Linux – the standard system architecture for MongoDB

ArchitecturedatabaselinuxmongodbUbuntu

I know this question is too vague, so I would like to add some key numbers to give insights about what the scenario is

Size of each document size - 360KB
Total documents - 1.5 million
Document created/day - 2k
read intensive - YES
Availability requirement - HIGH  

With these requirements in mind, here is what I believe should be the architecture, but not too sure, please share your experiences and point me to right direction.
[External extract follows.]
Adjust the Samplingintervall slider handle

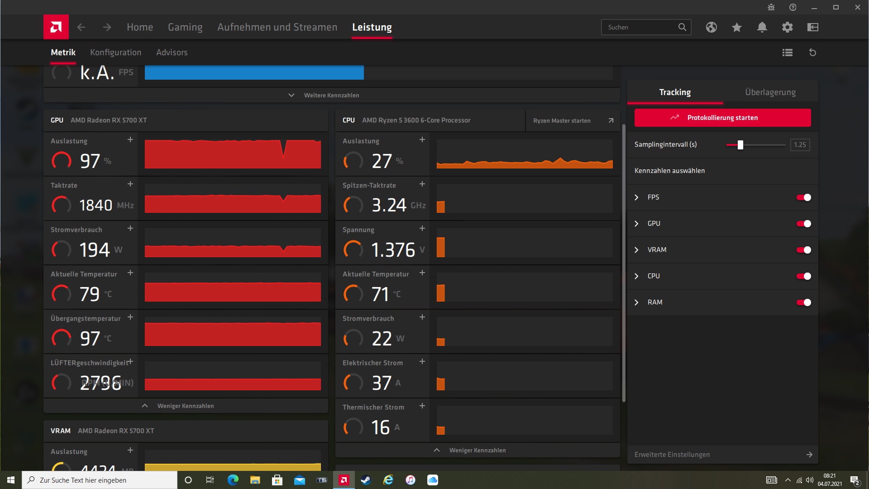click(740, 145)
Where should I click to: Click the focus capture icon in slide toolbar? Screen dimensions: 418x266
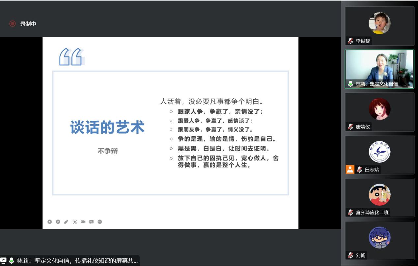pos(75,222)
2 Linux Boxes (Ubuntu 11 each on a different rack setup for availability)
64-bit Mongo Database 
1 master (for read/write) and 1 slave (read-only with replication ON)
Sharding not needed at this point in time

Best Answer

You're starting out with at least 500GB of data, and growing at a rate of ~700MB per day. You may want to consider sharding from the get go (perhaps just a single shard) so you can keep the per-server data manageable. We've (MongoHQ) found that 500GB is a good upper limit for a single server/replica set setup. Sharding would require that you run at least one mongos and 3 config servers in addition to the replica set, and do the research to pick a good shard key.

That said, you need to figure out how big your working set is and make sure you have enough RAM to hold it. The working set is defined as "the portion of documents + indexes you access over a given amount of time", our typical rule of thumb is about 1GB of memory per 10GB of storage with slow-ish disks. This is highly, highly dependent on your data and access patterns though. SSDs become useful when you have a pathological working set and keeping it all in memory would be expensive. Run mongostat against a simulation load and look at the "faults" column to get an idea of how often the DB is going to disk.

A simple replica set is a good start. If you are doing reads from the secondary, though, you really should have a 3 member setup rather than just two (you'll need an arbiter for two anyway). People get themselves in trouble when they load up two servers with reads, one dies, and their app overwhelms the one remaining server. Having 3 smaller servers is much more desirable than 2 larger servers.

Secondary reads can cause you app problems, too. You need to make sure your app can handle any replication lag you might encounter. You probably won't run into this right away, but it will happen if you ever take a secondary offline for maintenance and you read from it before it has time to catch up.